WORK INSTRUCTIONS: Please print each record exactly, omitting none of them.
Top of DATA FOR THE TASK
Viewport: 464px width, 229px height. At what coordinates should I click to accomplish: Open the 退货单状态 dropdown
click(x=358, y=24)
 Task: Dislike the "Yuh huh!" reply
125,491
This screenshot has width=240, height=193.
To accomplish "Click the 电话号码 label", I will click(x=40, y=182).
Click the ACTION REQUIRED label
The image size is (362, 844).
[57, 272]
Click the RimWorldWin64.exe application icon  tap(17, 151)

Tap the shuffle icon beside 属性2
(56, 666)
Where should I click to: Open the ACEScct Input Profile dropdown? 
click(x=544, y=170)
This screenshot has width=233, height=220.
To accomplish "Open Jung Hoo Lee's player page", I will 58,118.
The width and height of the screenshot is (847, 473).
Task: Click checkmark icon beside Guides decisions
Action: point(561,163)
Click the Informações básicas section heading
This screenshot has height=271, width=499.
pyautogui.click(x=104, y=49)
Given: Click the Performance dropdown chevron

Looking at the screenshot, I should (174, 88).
Bottom of DATA FOR THE TASK
ANSWER FOR THE TASK:
Viewport: 464px width, 229px height. At what coordinates should I click to accomplish: Open the 退货单状态 dropdown
click(x=358, y=24)
 Task: Dislike the "Yuh huh!" reply
125,491
This screenshot has width=240, height=193.
To accomplish "Click the 电话号码 label", I will click(x=40, y=182).
Click the ACTION REQUIRED label
The image size is (362, 844).
[57, 272]
Click the RimWorldWin64.exe application icon  tap(17, 151)

Tap the shuffle icon beside 属性2
(56, 666)
Where should I click to: Open the ACEScct Input Profile dropdown? 
click(x=544, y=170)
This screenshot has width=233, height=220.
To accomplish "Open Jung Hoo Lee's player page", I will 58,118.
The width and height of the screenshot is (847, 473).
Task: Click checkmark icon beside Guides decisions
Action: point(561,163)
Click the Informações básicas section heading
This screenshot has height=271, width=499.
pyautogui.click(x=104, y=49)
Given: Click the Performance dropdown chevron

Looking at the screenshot, I should (174, 88).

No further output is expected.